Afera po pogrzebie Jacka Zielińskiego. Syn jego brata nie kryje żalu do ojca
Takich słów nikt się nie spodziewał...
W poniedziałek 20 maja odbyło się ostatnie pożegnanie Jacka Zielińskiego, legendarnego artysty, współtwórcy sukcesu Skaldów. Spoczął w Alei Zasłużonych na cmentarzu Rakowickim w rodzinnym Krakowie. Niestety, dzień po uroczystości, na której pojawił się m.in. prezydent Andrzej Duda, rozpętała się medialna burza. Głos zabrał syn jego brata. Bartosz Zieliński nie kryje żalu do sławnego taty. Chodzi zwłaszcza o jedną wypowiedź...
Skaldowie po śmierci Jacka Zielińskiego. Brat ujawnił, co dalej z zespołem
Jacek Zieliński odszedł po długiej walce z chorobą 6 maja 2024 roku. Dla fanów Skaldów, których sukces współtworzył przez sześć dekad, był to bolesny cios: muzyk słynął nie tylko z talentu, lecz także z niezwykłej pogody ducha i ugodowego charakteru. Wielu słuchaczy zastanawiało się, co dalej z formacją. Brat zmarłego uspokajał, że zespół nadal będzie prężnie działał, zaś do jego składu zostały zaangażowane m.in. dzieci zmarłego: syn Bogumił i córka Gabriela.

▸ **Zadania do wykonania**
a: W artykule o pogrzebie Jacka Zielińskiego przepisz fragment od słów zawierających „W poniedziałek 20” aż do „o jedną wypowiedź...”, podstawiając „Tarnowie” w miejsce „Krakowie”.
b: Którego dnia zmarł Jacek Zieliński według artykułu o jego pogrzebie?
c: Napisz dalszy ciąg artykułu o pogrzebie Jacka Zielińskiego, zaczynając tuż po jego ostatnim zdaniu.

▸ **Blok danych**
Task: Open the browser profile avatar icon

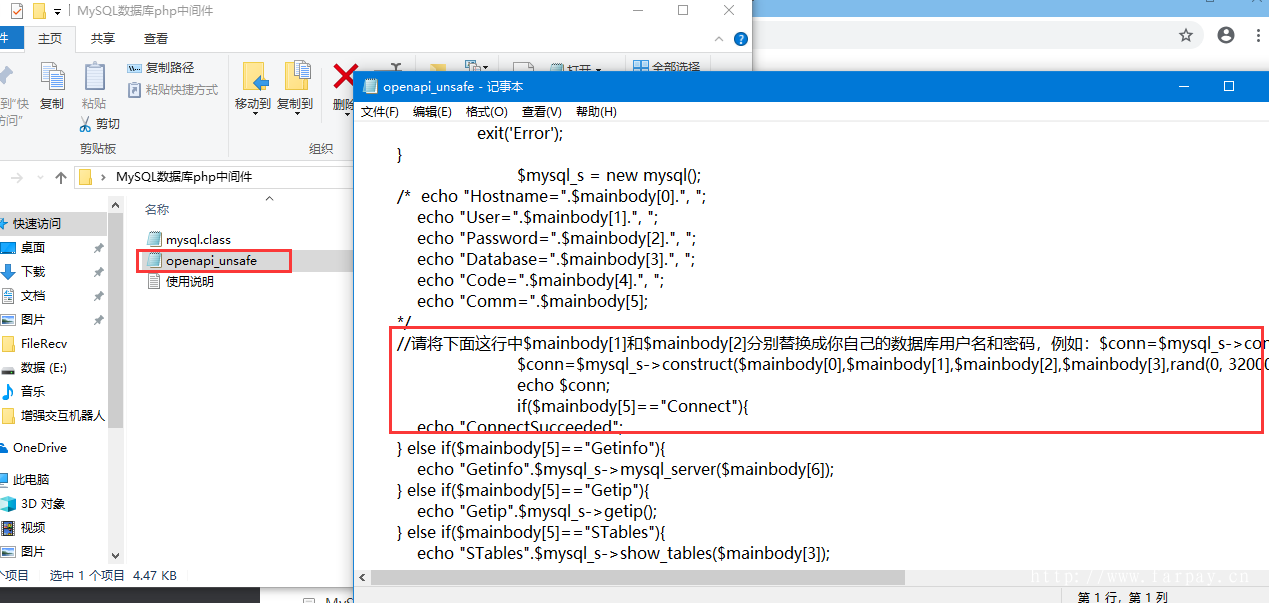Action: pos(1226,35)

▸ **Zestaw odpowiedzi**
a:
W poniedziałek 20 maja odbyło się ostatnie pożegnanie Jacka Zielińskiego, legendarnego artysty, współtwórcy sukcesu Skaldów. Spoczął w Alei Zasłużonych na cmentarzu Rakowickim w rodzinnym Tarnowie. Niestety, dzień po uroczystości, na której pojawił się m.in. prezydent Andrzej Duda, rozpętała się medialna burza. Głos zabrał syn jego brata. Bartosz Zieliński nie kryje żalu do sławnego taty. Chodzi zwłaszcza o jedną wypowiedź...

b: 6 maja 2024 roku.

c:
Dwa tygodnie później w Krakowie odbył się pogrzeb Jacka Zielińskiego, w którym udział wziął m.in. prezydent Andrzej Duda. Wieczorem zaś w Nowohuckim Centrum Kultury zorganizowano koncert wspominkowym „Skaldowie i przyjaciele”. W inicjatywę zaangażowały się bliskie zespołowi osoby, rodzina i przyjaciele, w tym m.in. Anna Rusowicz, Stanisław Wenglorz, skrzypaczka Alicja Śmietana czy Justyna Panfilewicz. Na scenie pojawiły się także dzieci zmarłego muzyka: córka Gabriela oraz syn Bogumił. W przedsięwzięciu wziął również udział Bartosz Zieliński, bratanek nieżyjącego artysty. Wykonał wraz ze Skaldami trzy doskonale znane utwory: „Marynarze z morza łez”, „Życzenia z całego serca” i „Śpiewam, bo muszę”. Jak się okazało, przyleciał do Polski aż z Chicago, by oddać hołd zmarłemu wujkowi.
Przy tej okazji udzielił wywiadu, w którym – ku zaskoczeniu wielu – gorzko podsumował jedną decyzję sławnego ojca. Tego do tej pory nie wiedział nikt...
Czytaj także: Jacek i Halina Zielińscy byli razem ponad pół wieku. On koncertował ze Skaldami, ona poświęciła się dla rodziny
Pogrzeb Jacka Zielińskiego, Kraków, 20.05.2024 rok
Syn Andrzeja Zielińskiego ma żal do ojca. Tak mówi o relacji ze zmarłym wujkiem
Jak się okazuje, syn Andrzeja Zielińskiego na co dzień mieszka w Chicago i zawodowo zajmuje się muzyką - jest didżejem. Ostatnia wypowiedź jego taty, w której potwierdził, że do kultowej formacji dołączyły dzieci jego brata – Bogumił i Gabriela – sprawiła, że poczuł się pominięty. Ujawnił to w rozmowie z portalem ShowNews.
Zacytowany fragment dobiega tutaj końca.